* SUPPLIED MATERIAL:
-- -- --

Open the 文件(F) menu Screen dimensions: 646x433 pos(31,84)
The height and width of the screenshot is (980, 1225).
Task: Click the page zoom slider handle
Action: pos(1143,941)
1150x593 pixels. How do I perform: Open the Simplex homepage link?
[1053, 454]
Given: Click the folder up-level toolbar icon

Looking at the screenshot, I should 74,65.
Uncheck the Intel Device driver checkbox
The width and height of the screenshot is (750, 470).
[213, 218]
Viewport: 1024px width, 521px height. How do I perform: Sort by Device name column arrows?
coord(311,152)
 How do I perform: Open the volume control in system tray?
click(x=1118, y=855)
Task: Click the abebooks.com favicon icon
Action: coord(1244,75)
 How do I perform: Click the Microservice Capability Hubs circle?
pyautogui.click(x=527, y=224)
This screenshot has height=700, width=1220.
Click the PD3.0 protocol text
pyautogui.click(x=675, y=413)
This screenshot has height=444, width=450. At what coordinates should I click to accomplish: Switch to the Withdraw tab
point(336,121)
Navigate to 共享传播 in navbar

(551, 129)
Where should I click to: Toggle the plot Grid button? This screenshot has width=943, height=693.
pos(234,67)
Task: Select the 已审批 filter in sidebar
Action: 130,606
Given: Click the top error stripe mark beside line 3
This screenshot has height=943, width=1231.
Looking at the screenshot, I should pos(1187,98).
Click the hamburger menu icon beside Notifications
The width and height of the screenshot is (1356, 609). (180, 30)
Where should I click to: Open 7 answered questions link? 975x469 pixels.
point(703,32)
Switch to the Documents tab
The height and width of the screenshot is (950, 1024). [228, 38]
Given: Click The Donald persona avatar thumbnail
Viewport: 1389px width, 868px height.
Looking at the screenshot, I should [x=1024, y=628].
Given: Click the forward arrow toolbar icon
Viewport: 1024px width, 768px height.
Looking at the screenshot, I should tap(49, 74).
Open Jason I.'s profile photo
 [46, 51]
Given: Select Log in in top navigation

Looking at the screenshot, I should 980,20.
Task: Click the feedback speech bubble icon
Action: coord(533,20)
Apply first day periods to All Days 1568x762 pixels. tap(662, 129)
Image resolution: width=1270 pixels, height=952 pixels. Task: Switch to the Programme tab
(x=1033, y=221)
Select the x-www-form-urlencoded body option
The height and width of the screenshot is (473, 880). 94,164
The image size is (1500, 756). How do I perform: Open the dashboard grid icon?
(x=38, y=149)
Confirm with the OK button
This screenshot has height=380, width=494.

-- -- --

* YOUR GOAL: Could every record be printed again exactly as it reads?

* SOLUTION BELOW:
Open the 文件(F) menu Screen dimensions: 646x433 pos(31,84)
The height and width of the screenshot is (980, 1225).
Task: Click the page zoom slider handle
Action: pos(1143,941)
1150x593 pixels. How do I perform: Open the Simplex homepage link?
[1053, 454]
Given: Click the folder up-level toolbar icon

Looking at the screenshot, I should 74,65.
Uncheck the Intel Device driver checkbox
The width and height of the screenshot is (750, 470).
[213, 218]
Viewport: 1024px width, 521px height. How do I perform: Sort by Device name column arrows?
coord(311,152)
 How do I perform: Open the volume control in system tray?
click(x=1118, y=855)
Task: Click the abebooks.com favicon icon
Action: coord(1244,75)
 How do I perform: Click the Microservice Capability Hubs circle?
pyautogui.click(x=527, y=224)
This screenshot has height=700, width=1220.
Click the PD3.0 protocol text
pyautogui.click(x=675, y=413)
This screenshot has height=444, width=450. At what coordinates should I click to accomplish: Switch to the Withdraw tab
point(336,121)
Navigate to 共享传播 in navbar

(551, 129)
Where should I click to: Toggle the plot Grid button? This screenshot has width=943, height=693.
pos(234,67)
Task: Select the 已审批 filter in sidebar
Action: 130,606
Given: Click the top error stripe mark beside line 3
This screenshot has height=943, width=1231.
Looking at the screenshot, I should pos(1187,98).
Click the hamburger menu icon beside Notifications
The width and height of the screenshot is (1356, 609). (180, 30)
Where should I click to: Open 7 answered questions link? 975x469 pixels.
point(703,32)
Switch to the Documents tab
The height and width of the screenshot is (950, 1024). [228, 38]
Given: Click The Donald persona avatar thumbnail
Viewport: 1389px width, 868px height.
Looking at the screenshot, I should [x=1024, y=628].
Given: Click the forward arrow toolbar icon
Viewport: 1024px width, 768px height.
Looking at the screenshot, I should tap(49, 74).
Open Jason I.'s profile photo
 [46, 51]
Given: Select Log in in top navigation

Looking at the screenshot, I should 980,20.
Task: Click the feedback speech bubble icon
Action: coord(533,20)
Apply first day periods to All Days 1568x762 pixels. tap(662, 129)
Image resolution: width=1270 pixels, height=952 pixels. Task: Switch to the Programme tab
(x=1033, y=221)
Select the x-www-form-urlencoded body option
The height and width of the screenshot is (473, 880). 94,164
The image size is (1500, 756). How do I perform: Open the dashboard grid icon?
(x=38, y=149)
Confirm with the OK button
This screenshot has height=380, width=494.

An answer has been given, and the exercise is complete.